4. SC US (TTGP), Ltd. is the general partner of SCGF V Management, L.P., which is the general partner of Sequoia Capital U.S. Growth Fund V, LP and Sequoia Capital USGF Principals Fund V, L.P., or collectively, the SC US GF V Funds, which together own 100% of the outstanding shares of SC US GF V Holdings, Ltd. As a result, SC US (TTGP), Ltd. and SCGF V Management, L.P. may be deemed to share voting and dispositive power with respect to the shares held by SC US GF V Holdings, Ltd. Each of SC US (TTGP), Ltd. and SCGF V Management, L.P. disclaims beneficial ownership of the securities held by SC US GF V Holdings, Ltd. except to the extent of its pecuniary interest therein, and the inclusion of these securities in this report shall not be deemed an admission of beneficial ownership of the reported securities for purposes of Section 16 or for any other purposes.

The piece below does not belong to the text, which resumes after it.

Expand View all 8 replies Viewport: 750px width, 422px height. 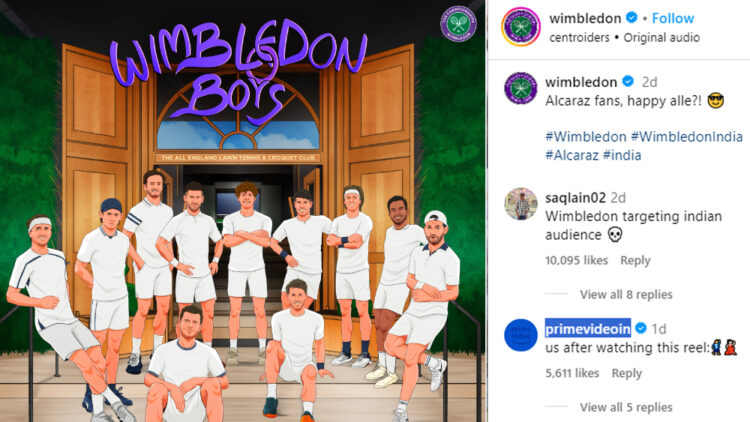(x=626, y=294)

5. SC US (TTGP), Ltd. is the general partner of SC U.S. Growth VI Management, L.P., which is the general partner of Sequoia Capital U.S. Growth Fund VI, L.P. and Sequoia Capital U.S. Growth VI Principals Fund, L.P. As a result, SC US (TTGP), Ltd. and SC U.S. Growth VI Management, L.P. may be deemed to share voting and dispositive power with respect to the shares held by Sequoia Capital U.S. Growth Fund VI, L.P. and Sequoia Capital U.S. Growth VI Principals Fund, L.P. Each of SC US (TTGP), Ltd. and SC U.S. Growth VI Management, L.P. disclaims beneficial ownership of the securities held by Sequoia Capital U.S. Growth Fund VI, L.P. and Sequoia Capital U.S. Growth VI Principals Fund, L.P. except to the extent of its pecuniary interest therein, and the inclusion of these securities in this report shall not be deemed an admission of beneficial ownership of the reported securities for purposes of Section 16 or for any other purposes.
6. SC US (TTGP), Ltd. is the general partner of SCGGF Management, L.P., which is the general partner of Sequoia Capital Global Growth Fund, LP and Sequoia Capital Global Growth Principals Fund, LP. As a result, SC US (TTGP), Ltd. and SCGGF Management, L.P. may be deemed to share voting and dispositive power with respect to the shares held by Sequoia Capital Global Growth Fund, LP and Sequoia Capital Global Growth Principals Fund, LP. Voting and disposition decisions at SC US (TTGP), Ltd. with respect to the shares held by the SC GGF Funds are made by an investment committee consisting of Messrs. Douglas Leone and James J. Goetz.
7. (Continued from footnote 6) Each of SC US (TTGP), Ltd., SCGGF Management, L.P., Mr. Leone and Mr. Goetz disclaims beneficial ownership of the securities held by Sequoia Capital Global Growth Fund, LP and Sequoia Capital Global Growth Principals Fund, LP except to the extent of its pecuniary interest therein, and the inclusion of these securities in this report shall not be deemed an admission of beneficial ownership of the reported securities for purposes of Section 16 or for any other purposes.
Remarks:
/s/ Jung Yeon Son, by power of attorney for Douglas Leone 09/12/2019
** Signature of Reporting Person Date
Reminder: Report on a separate line for each class of securities beneficially owned directly or indirectly.
* If the form is filed by more than one reporting person, see Instruction 4 (b)(v).
** Intentional misstatements or omissions of facts constitute Federal Criminal Violations See 18 U.S.C. 1001 and 15 U.S.C. 78ff(a).